→ WHAT YOU ARE ASKED TO DO: Throughout the listing below, copy each line containing "Toggle".

→ SOURCE MATERIAL:

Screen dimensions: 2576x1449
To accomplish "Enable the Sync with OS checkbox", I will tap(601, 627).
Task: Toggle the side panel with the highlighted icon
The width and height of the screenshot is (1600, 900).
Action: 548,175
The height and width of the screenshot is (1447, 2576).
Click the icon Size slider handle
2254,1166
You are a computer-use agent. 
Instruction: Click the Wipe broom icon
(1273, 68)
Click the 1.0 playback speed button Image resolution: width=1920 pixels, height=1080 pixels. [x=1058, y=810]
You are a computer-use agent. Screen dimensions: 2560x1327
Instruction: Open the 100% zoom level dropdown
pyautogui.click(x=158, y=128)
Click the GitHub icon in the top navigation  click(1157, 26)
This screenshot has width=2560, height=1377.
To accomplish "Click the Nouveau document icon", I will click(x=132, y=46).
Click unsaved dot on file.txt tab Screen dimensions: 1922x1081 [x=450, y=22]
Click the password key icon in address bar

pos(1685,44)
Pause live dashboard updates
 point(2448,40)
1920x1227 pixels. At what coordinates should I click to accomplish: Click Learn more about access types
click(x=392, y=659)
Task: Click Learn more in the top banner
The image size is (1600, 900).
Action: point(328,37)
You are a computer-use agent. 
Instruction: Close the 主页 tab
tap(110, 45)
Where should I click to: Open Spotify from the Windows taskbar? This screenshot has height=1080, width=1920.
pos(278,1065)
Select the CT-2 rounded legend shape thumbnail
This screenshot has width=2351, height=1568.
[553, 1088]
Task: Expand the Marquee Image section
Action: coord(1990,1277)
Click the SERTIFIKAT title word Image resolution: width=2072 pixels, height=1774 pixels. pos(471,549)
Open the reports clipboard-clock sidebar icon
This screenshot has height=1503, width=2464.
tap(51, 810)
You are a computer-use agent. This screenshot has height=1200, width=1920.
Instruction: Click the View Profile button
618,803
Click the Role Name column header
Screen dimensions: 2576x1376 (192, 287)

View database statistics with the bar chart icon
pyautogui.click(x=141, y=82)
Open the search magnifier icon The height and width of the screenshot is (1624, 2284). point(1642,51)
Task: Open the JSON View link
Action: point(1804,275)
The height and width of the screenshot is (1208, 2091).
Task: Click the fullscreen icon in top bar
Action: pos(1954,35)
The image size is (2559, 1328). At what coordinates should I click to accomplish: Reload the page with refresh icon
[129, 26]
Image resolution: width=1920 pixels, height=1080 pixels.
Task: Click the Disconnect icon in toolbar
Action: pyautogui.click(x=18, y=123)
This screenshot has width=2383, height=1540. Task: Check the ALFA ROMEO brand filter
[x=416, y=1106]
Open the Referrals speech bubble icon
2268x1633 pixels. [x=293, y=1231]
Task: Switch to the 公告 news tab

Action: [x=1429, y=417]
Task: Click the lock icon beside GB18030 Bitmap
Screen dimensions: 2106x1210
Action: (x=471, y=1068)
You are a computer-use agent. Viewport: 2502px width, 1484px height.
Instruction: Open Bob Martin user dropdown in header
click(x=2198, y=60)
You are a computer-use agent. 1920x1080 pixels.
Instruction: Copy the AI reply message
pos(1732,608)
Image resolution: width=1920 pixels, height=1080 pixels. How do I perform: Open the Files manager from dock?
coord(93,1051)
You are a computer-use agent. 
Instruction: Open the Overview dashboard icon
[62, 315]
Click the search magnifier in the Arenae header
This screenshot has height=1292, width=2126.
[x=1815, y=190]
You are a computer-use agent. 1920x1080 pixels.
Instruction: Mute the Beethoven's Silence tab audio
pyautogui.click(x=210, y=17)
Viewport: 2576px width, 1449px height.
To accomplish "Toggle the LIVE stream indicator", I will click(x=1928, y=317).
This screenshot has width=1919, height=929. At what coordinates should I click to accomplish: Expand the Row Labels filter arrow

→ SOLUTION BELOW:
Task: Toggle the side panel with the highlighted icon
To accomplish "Toggle the LIVE stream indicator", I will click(x=1928, y=317).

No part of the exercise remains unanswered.